Server Help

ASSS Questions - Lots of segmentation faults?

Initrd.gz - Wed May 06, 2009 8:34 pm
Post subject: Lots of segmentation faults?
Hi all.
My ASSS program keeps closing, giving me a "Segmentation fault" message and leaving a file in the root directory. Is there a way to stop them, or at least a script that successfully restarts ASSS like in HS.

If it helps at all, I checked ASSS with Valgrind, and it detected several leaks in the core modules (I remember the config module was one)
Dr Brain - Wed May 06, 2009 8:43 pm
Post subject:
What's the file look like? If it's a back trace, you can find out why the zone was crashing.

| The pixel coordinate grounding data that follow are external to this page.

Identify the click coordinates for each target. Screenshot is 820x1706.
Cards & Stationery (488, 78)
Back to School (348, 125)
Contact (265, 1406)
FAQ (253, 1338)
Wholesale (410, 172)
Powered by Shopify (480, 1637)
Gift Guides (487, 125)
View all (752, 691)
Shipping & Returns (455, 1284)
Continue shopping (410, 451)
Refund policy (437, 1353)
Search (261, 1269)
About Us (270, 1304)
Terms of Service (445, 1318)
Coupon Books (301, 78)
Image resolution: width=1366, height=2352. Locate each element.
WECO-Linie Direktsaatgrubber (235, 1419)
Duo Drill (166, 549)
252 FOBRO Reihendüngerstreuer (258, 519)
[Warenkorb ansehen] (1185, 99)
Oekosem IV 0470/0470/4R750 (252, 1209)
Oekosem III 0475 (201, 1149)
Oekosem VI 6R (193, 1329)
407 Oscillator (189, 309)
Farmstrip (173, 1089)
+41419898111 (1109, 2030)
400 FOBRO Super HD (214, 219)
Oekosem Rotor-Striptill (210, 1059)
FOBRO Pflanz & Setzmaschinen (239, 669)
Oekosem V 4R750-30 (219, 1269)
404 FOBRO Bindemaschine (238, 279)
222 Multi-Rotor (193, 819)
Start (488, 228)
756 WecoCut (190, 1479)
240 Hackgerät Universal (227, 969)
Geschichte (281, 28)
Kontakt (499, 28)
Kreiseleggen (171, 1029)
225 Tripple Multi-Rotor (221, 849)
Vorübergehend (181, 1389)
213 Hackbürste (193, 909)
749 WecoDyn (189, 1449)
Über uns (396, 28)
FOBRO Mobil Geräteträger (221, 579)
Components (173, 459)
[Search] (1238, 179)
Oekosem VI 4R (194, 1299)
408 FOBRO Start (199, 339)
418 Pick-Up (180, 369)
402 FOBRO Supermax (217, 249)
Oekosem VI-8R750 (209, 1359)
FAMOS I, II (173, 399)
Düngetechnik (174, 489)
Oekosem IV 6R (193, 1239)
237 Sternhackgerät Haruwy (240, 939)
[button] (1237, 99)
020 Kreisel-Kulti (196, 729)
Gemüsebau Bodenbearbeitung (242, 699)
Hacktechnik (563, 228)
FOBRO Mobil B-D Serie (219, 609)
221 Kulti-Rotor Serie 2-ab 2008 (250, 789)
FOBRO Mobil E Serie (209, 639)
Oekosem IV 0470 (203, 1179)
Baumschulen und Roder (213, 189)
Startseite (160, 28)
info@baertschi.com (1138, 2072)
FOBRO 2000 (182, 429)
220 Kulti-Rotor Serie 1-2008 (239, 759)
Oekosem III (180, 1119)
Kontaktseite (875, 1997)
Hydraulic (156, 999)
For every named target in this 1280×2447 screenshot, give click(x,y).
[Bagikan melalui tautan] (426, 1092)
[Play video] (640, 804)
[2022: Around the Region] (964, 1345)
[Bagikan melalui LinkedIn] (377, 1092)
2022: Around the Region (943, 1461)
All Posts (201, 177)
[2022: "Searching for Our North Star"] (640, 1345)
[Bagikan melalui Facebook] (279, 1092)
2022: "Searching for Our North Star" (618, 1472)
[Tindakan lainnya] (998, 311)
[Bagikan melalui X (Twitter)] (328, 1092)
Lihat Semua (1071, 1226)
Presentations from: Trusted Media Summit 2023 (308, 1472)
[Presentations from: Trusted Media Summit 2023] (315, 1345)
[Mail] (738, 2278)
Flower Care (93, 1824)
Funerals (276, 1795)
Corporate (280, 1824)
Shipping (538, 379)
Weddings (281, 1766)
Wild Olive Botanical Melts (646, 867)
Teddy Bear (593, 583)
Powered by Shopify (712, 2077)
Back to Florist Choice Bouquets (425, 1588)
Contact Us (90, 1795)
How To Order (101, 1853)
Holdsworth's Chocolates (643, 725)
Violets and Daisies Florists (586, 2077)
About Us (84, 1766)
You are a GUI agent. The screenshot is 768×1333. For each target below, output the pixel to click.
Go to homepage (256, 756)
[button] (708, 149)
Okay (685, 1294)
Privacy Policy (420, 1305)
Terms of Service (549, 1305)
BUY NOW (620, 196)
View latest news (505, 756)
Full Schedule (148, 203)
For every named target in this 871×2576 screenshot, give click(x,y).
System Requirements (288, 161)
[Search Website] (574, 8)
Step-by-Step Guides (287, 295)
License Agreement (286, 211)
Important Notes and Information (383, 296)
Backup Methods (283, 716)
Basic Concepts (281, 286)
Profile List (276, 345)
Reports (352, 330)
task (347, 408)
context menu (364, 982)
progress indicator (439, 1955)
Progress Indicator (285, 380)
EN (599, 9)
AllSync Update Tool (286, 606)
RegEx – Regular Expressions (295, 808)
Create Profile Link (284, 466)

Check out scripts/run-asss

You'll have to edit ASSSHOME to get it to work. After that, just run the script.
Initrd.gz - Wed May 06, 2009 9:18 pm
Post subject:
Dr Brain wrote:
What's the file look like? If it's a back trace, you can find out why the zone was crashing.

Currently, the backtrace files just say gdb isn't installed. It is now, so the next time it happens, it should do a dump.

Dr Brain wrote:
Check out scripts/run-asss

You'll have to edit ASSSHOME to get it to work. After that, just run the script.
Mmk, thanks. I'll look at that.
Dr Brain - Wed May 06, 2009 9:29 pm
Post subject:
Oh, to answer your question about valgrind: you'll have to remember to shut down the zone, or valgrind picks up some things that aren't really leaks. Especially player related things.

There was a minor leak in config. Probably the one you noticed. The fix will be part of the 1.5.0 release. If you care, the fix is to add afree(ch) on line 500 of config.c

Code: Show/Hide

--- a/src/core/config.c Tue Feb 03 15:55:10 2009 -0600
+++ b/src/core/config.c Sun Feb 08 18:24:52 2009 -0500
@@ -497,6 +497,7 @@
    removed = LLRemove(&cf->handles, ch);
    pthread_mutex_unlock(&cf->mutex);
    assert(removed);
+    afree(ch);
}

Initrd.gz - Sun May 10, 2009 9:28 pm
Post subject:
Here's the backtrace
Dr Brain - Sun May 10, 2009 9:42 pm
Post subject:
Here's the important part of that backtrace:

Code: Show/Hide
#7  0x0804f0f4 in afree (ptr=0x58850026) at main/util.c:136
#8  0x080952b5 in paction (p=0x8150b58, action=1) at core/filetrans.c:301
   ud = (struct upload_data *) 0x8151128


So paction in core/filetrans.c is calling afree on something that's not valid. I can't tell more from the backtrace.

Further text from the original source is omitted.